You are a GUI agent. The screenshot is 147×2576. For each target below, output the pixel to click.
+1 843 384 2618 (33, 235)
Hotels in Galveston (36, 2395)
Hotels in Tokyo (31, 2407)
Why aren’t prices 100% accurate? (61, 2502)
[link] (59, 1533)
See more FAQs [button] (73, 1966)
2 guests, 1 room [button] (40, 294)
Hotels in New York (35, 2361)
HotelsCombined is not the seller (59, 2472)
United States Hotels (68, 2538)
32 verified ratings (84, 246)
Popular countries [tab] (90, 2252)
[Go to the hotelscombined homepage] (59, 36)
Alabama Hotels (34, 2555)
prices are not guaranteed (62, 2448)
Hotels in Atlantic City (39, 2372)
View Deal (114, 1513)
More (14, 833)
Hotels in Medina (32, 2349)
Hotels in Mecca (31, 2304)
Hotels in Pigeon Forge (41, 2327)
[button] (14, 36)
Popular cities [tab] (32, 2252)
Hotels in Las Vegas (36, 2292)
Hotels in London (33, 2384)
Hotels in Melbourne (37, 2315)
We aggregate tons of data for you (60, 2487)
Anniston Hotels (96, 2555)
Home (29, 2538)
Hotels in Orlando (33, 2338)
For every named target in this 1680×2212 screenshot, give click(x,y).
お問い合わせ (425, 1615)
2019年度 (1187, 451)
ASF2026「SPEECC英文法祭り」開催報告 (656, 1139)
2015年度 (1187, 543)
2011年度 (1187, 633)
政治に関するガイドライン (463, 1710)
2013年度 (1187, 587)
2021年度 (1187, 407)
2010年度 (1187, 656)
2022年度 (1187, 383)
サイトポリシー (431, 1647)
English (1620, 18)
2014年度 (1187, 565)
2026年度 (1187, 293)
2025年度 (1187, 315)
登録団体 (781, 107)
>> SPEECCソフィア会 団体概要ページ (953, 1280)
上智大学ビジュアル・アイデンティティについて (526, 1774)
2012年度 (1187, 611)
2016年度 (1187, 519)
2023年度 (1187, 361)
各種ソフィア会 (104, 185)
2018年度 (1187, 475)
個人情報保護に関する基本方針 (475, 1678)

————————

What the task requires:
The required output is every line above from the one with "Hotels in London (33, 2384)" down to the one with "2011年度 (1187, 633)", restated word for word, ends included.

Expected answer:
Hotels in London (33, 2384)
Hotels in Melbourne (37, 2315)
We aggregate tons of data for you (60, 2487)
Anniston Hotels (96, 2555)
Home (29, 2538)
Hotels in Orlando (33, 2338)
For every named target in this 1680×2212 screenshot, give click(x,y).
お問い合わせ (425, 1615)
2019年度 (1187, 451)
ASF2026「SPEECC英文法祭り」開催報告 (656, 1139)
2015年度 (1187, 543)
2011年度 (1187, 633)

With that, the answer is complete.